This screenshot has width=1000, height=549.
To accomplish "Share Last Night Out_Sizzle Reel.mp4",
--
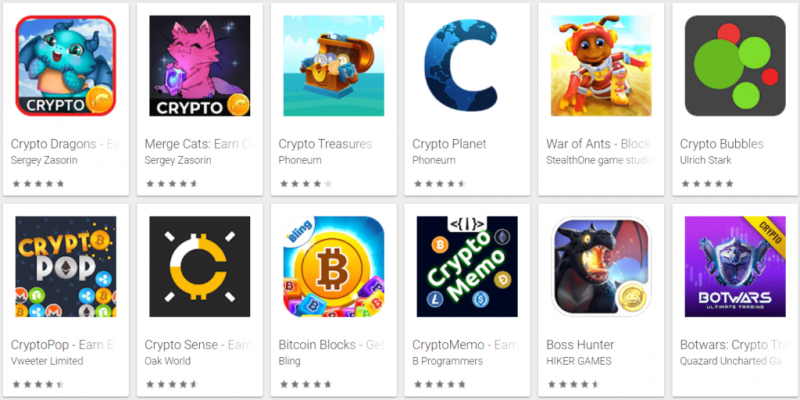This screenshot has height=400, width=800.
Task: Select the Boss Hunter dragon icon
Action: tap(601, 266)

**The task**
Copy down the material again word for word, starting with the line that contains "This screenshot has height=400, width=800." and going on through the line that contains "Action: tap(601, 266)", both included. Leave the pictures out.

**Response for this exercise**
This screenshot has height=400, width=800.
Task: Select the Boss Hunter dragon icon
Action: tap(601, 266)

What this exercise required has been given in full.